[Start of section]

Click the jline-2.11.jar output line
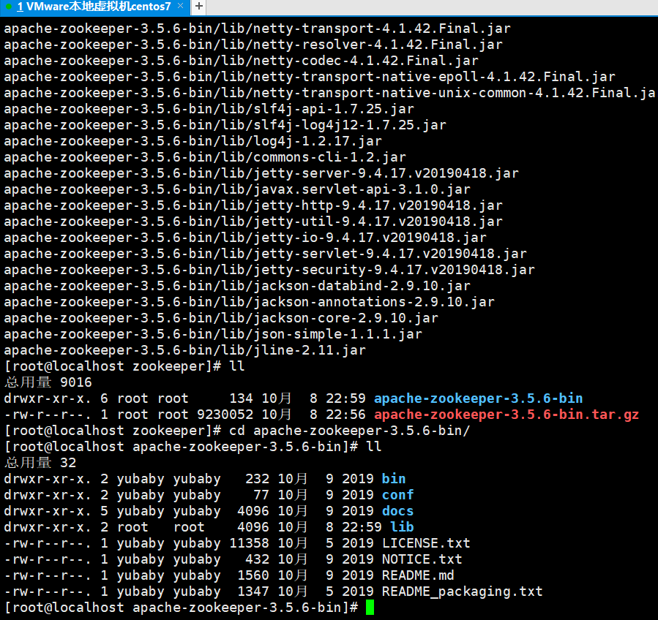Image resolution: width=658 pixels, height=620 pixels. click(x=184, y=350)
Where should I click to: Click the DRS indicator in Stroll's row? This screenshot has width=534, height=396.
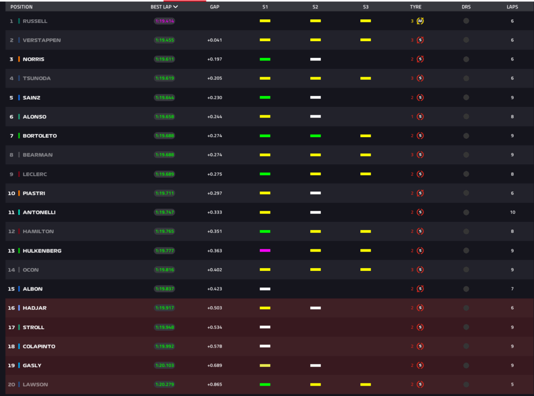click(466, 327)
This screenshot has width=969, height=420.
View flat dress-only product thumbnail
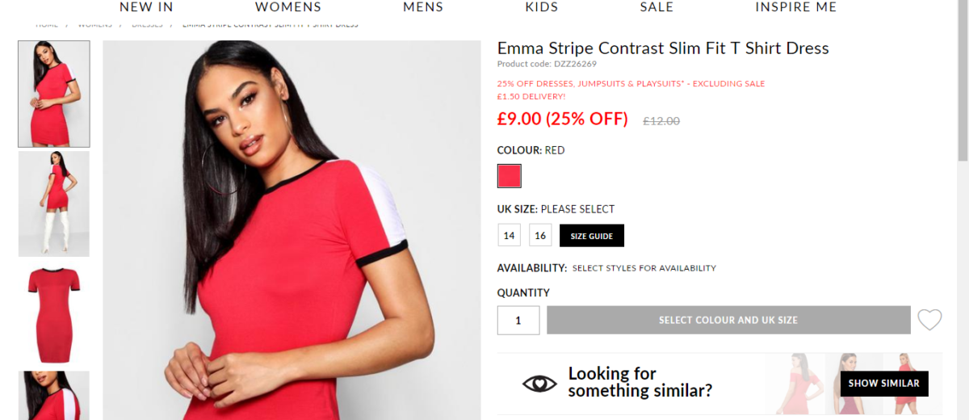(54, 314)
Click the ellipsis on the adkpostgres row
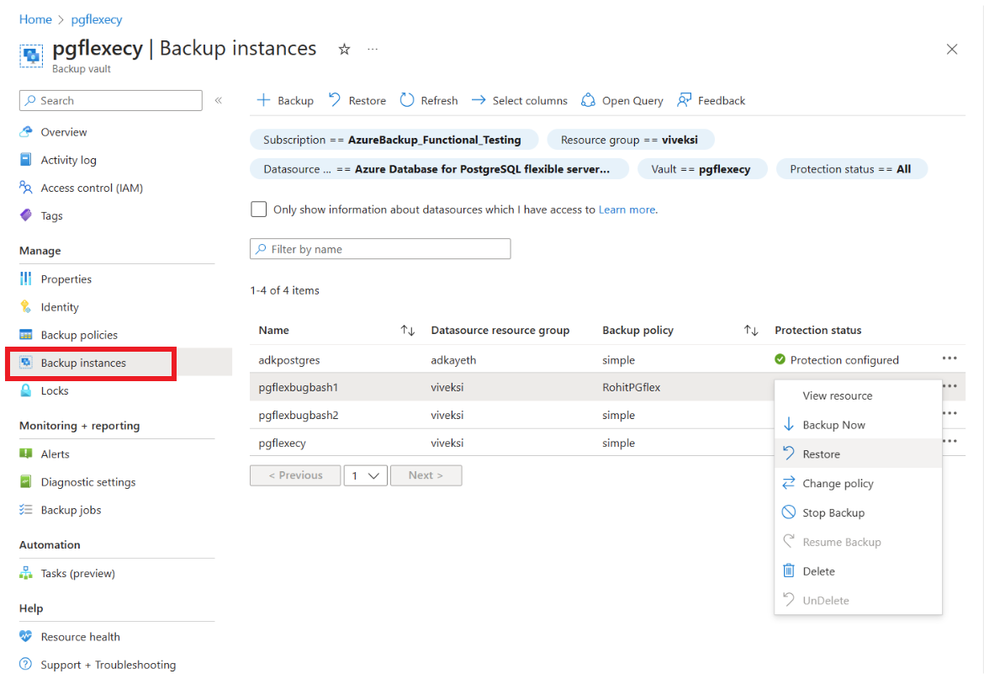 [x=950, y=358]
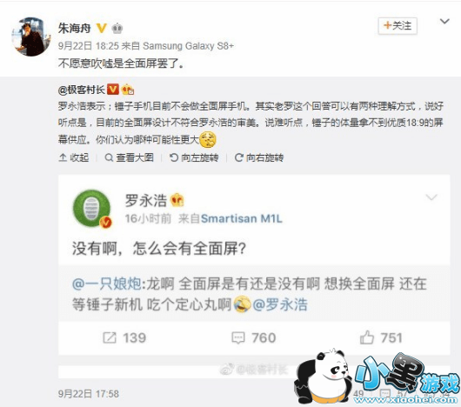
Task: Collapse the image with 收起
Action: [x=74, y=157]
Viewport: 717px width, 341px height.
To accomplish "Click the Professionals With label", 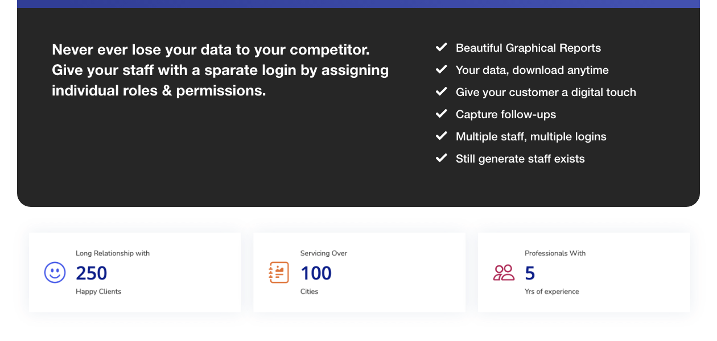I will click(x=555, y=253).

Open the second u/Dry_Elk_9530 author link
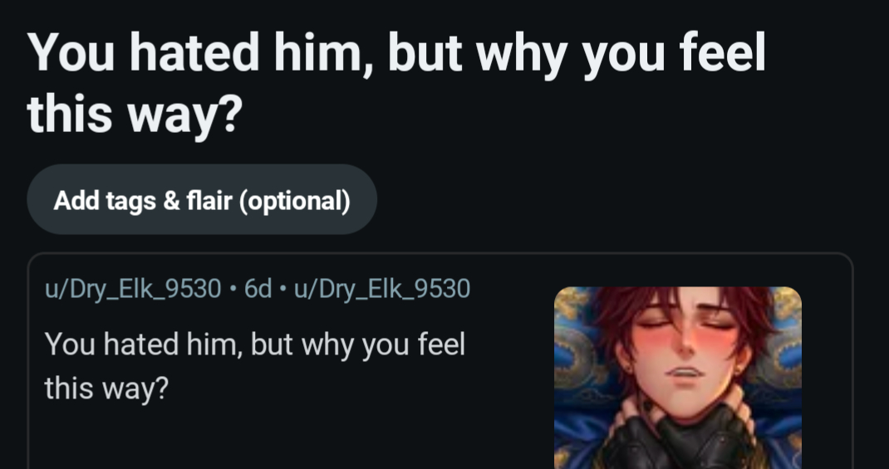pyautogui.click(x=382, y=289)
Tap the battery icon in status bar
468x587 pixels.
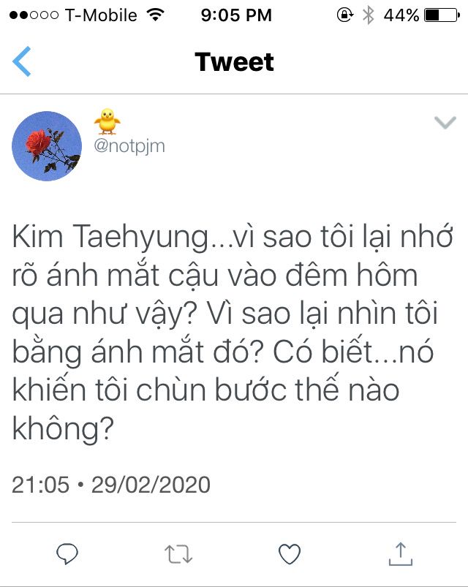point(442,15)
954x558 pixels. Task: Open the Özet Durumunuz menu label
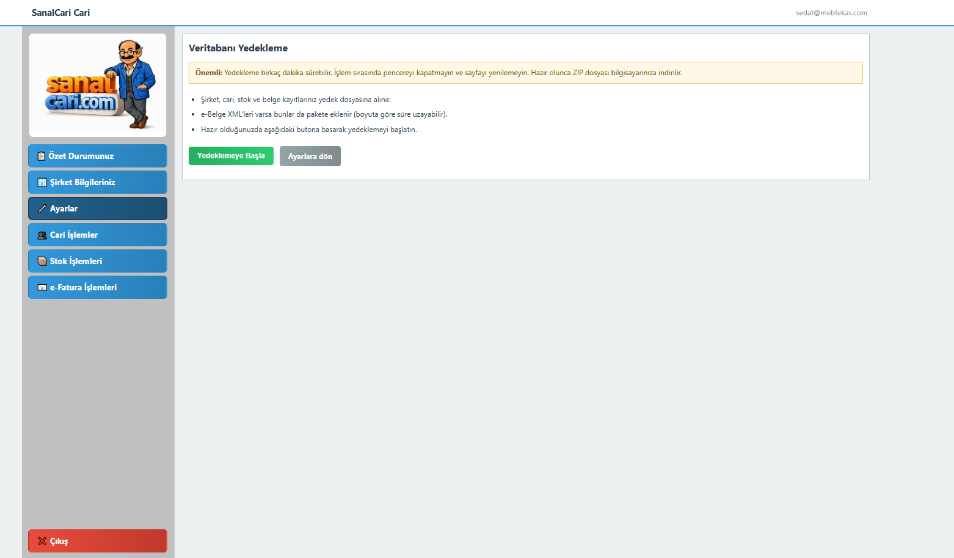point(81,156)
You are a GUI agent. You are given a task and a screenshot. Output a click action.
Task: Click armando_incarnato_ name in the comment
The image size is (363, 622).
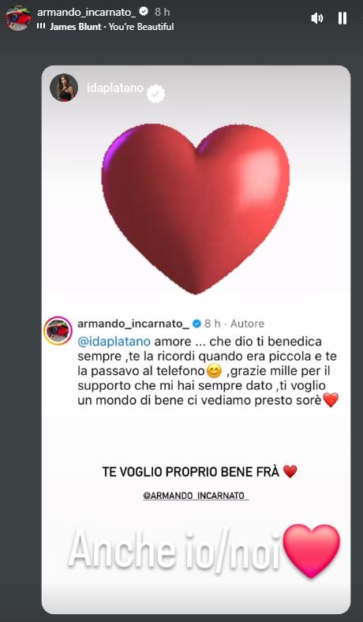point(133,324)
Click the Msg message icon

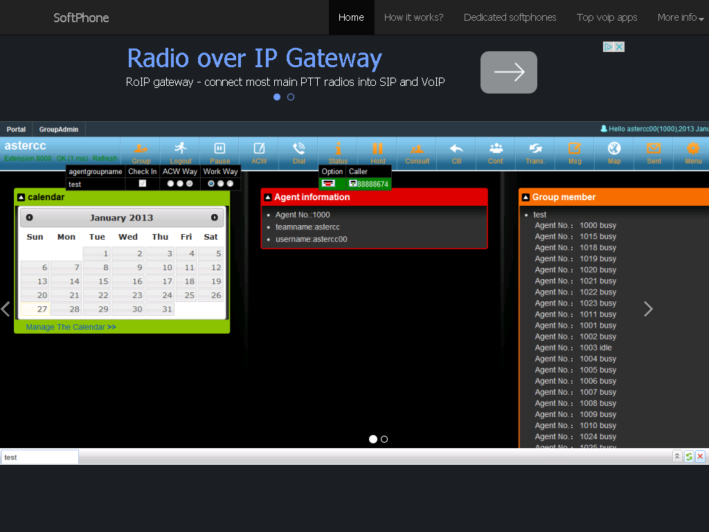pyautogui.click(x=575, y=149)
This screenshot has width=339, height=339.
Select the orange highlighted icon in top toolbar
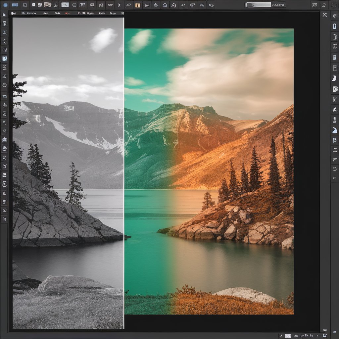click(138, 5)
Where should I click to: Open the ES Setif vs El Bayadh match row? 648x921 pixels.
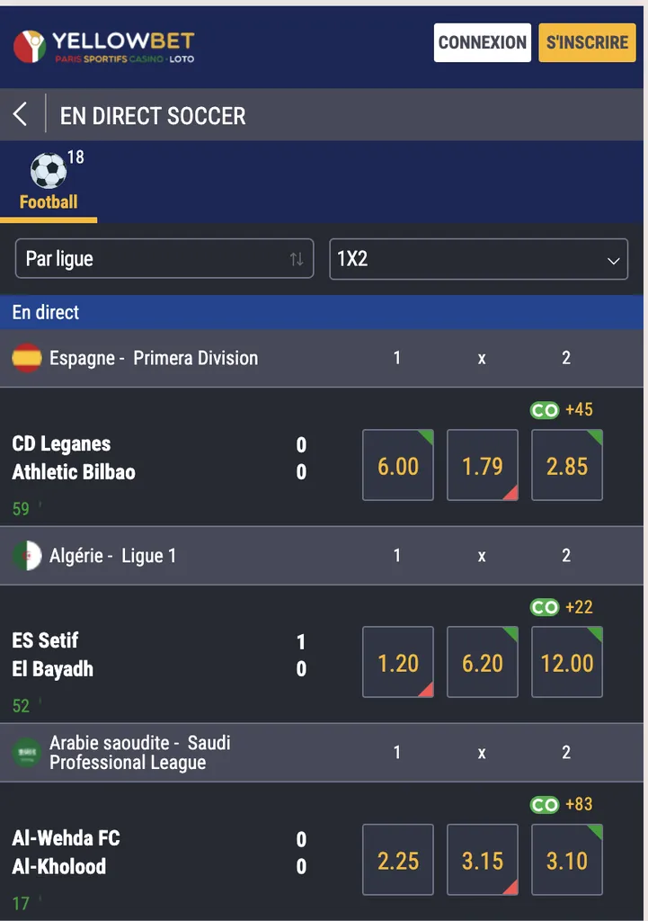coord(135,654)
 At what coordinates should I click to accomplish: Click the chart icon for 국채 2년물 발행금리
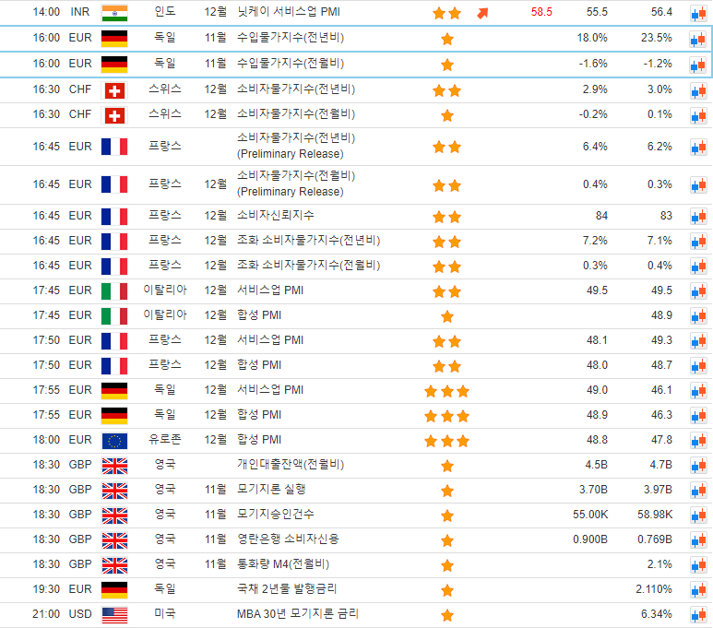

[End of section]

### EXERCISE DETAILS
Once the line containing "Open the second u/Dry_Elk_9530 author link" is found, it and every line through the end of the records above should be output exactly, with no pictures.

### RESPONSE TO THIS TASK
Open the second u/Dry_Elk_9530 author link
pyautogui.click(x=382, y=289)
Tap the battery icon in status bar
468x587 pixels.
point(442,15)
954x558 pixels. Task: Open the Özet Durumunuz menu label
point(81,156)
You are a GUI agent. You are given a task and a screenshot. Output a click action.
Task: Click armando_incarnato_ name in the comment
The image size is (363, 622).
point(133,324)
Click the Msg message icon

pyautogui.click(x=575, y=149)
This screenshot has width=339, height=339.
Select the orange highlighted icon in top toolbar
click(138, 5)
Where should I click to: Open the ES Setif vs El Bayadh match row? 648x921 pixels.
coord(135,654)
 At what coordinates should I click to accomplish: Click the chart icon for 국채 2년물 발행금리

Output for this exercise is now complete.